The report includes a guide for ASCs to follow in developing specific plans for transferring patients with malignant hyperthermia (MH) to a nearby hospital for advanced care. The lead author of the expert panel report was Dr Marilyn Green Larach of Penn State College of Medicine, Hershey, Pa.

ASCs Must Have a Plan for Managing Rare Complication
Malignant hyperthermia is a rare condition in which genetically susceptible people develop rapid increases in body temperature and muscle rigidity in response to certain anesthetics and other drugs. Once MH is recognized, it can be avoided by substituting other anesthetics. However, susceptible patients generally go unrecognized until they (or a family member) experience an episode of MH.

When patients develop MH, they need immediate transfer to a hospital capable of providing critical care crisis management. Recent years have seen rapid growth increase in surgical procedures performed at ASCs—which don't have the facilities needed to manage these potentially life-threatening reactions. The guide was developed by a panel of 13 experts representing the Malignant Hyperthermia Association of the United States along with experts in anesthesia, ambulatory surgery, emergency medicine, and nursing.

The panel concluded that every ASC must develop its own specific plan for managing MH, based on individual circumstances. However, all ASCs must be prepared to administer emergency medication—the muscle relaxant dantrolene, given intravenously—before the patient is transferred. Research shows that, for every 30-minute delay in dantrolene treatment, the risk of significant complications of MH doubles.
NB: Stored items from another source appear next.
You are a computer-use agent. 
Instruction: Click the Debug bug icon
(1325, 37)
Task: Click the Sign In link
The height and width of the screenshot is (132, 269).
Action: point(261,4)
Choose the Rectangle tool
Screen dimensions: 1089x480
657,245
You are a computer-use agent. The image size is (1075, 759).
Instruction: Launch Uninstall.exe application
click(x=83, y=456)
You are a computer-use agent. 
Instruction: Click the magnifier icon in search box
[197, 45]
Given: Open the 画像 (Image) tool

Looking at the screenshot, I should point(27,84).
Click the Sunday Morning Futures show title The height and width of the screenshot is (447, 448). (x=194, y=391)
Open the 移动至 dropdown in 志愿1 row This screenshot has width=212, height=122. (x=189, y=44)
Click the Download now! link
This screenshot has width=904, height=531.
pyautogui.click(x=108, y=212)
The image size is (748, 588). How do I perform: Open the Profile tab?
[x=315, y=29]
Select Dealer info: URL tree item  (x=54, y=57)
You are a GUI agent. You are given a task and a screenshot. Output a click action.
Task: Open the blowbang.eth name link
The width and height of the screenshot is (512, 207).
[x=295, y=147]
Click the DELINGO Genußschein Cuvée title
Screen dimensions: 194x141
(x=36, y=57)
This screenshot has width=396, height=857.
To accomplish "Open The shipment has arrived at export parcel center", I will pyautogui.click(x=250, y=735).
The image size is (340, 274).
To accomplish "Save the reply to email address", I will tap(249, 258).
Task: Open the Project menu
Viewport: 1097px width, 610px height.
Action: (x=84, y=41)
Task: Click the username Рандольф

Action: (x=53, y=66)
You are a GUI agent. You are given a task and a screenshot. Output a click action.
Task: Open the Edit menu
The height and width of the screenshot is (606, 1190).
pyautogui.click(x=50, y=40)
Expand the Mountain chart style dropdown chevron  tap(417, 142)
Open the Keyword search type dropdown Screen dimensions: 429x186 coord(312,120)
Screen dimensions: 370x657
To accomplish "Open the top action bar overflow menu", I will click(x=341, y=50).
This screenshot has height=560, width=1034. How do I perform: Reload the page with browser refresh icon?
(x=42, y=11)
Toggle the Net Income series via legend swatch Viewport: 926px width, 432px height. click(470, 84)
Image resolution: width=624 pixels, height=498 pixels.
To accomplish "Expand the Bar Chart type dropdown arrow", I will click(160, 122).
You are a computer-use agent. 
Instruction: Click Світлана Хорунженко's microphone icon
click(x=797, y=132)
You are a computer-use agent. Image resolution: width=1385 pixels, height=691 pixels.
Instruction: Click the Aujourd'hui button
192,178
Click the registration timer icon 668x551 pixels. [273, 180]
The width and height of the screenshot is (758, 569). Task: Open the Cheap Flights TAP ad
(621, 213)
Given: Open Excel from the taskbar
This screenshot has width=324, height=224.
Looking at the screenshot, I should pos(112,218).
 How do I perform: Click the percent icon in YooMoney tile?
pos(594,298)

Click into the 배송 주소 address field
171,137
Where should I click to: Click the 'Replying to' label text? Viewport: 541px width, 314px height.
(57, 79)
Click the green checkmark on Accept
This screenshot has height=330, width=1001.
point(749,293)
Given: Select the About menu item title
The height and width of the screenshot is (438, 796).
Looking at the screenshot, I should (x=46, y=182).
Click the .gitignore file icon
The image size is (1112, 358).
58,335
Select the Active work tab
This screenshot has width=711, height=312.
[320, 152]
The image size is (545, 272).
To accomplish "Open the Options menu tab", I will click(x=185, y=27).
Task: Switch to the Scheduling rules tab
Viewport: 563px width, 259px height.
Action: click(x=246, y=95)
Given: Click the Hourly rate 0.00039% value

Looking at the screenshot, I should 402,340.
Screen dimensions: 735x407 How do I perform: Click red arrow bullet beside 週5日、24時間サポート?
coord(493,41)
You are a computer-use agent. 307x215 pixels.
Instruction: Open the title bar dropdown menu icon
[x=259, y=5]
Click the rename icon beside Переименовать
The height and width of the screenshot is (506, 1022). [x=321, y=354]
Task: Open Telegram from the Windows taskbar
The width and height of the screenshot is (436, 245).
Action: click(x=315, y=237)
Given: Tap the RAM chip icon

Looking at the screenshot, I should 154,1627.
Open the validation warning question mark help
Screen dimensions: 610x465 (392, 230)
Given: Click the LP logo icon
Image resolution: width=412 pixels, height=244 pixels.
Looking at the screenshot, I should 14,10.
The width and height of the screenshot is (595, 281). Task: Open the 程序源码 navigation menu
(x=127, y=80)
The guide includes a list of potential problems and treatment for each ASC to consider in developing its unique MH transfer plan. Key issues include the capabilities of the transport team and transfer hospital, indicators of patient stability, making the decision to transfer, and coordinating communications.

Estimated 50 Cases of MH per Year at ASCs
Malignant hyperthermia is rare: one study estimated that it occurs in 1 out of every 300,000 surgical procedures performed in ASCs. However, given that the number of procedures performed in ASCs each year is in the millions and growing, it's inevitable that some cases of MH will occur in out-of-hospital surgeries. The panel estimates that nearly 50 MH events may occur each year in "standalone" ASCs (not attached to hospitals).

The panel calls on each ASC to develop, review, and/or revise its MH transfer plan. Dr Larach and her fellow panel members hope their guide will help ASCs to "achieve optimal streamlined care with particular attention to the unique medical requirements of the surgical/medical patient with an MH crisis." The guide may be relevant to other non-hospital settings where anesthetics potentially causing MH are used—for example, surgical or dental offices.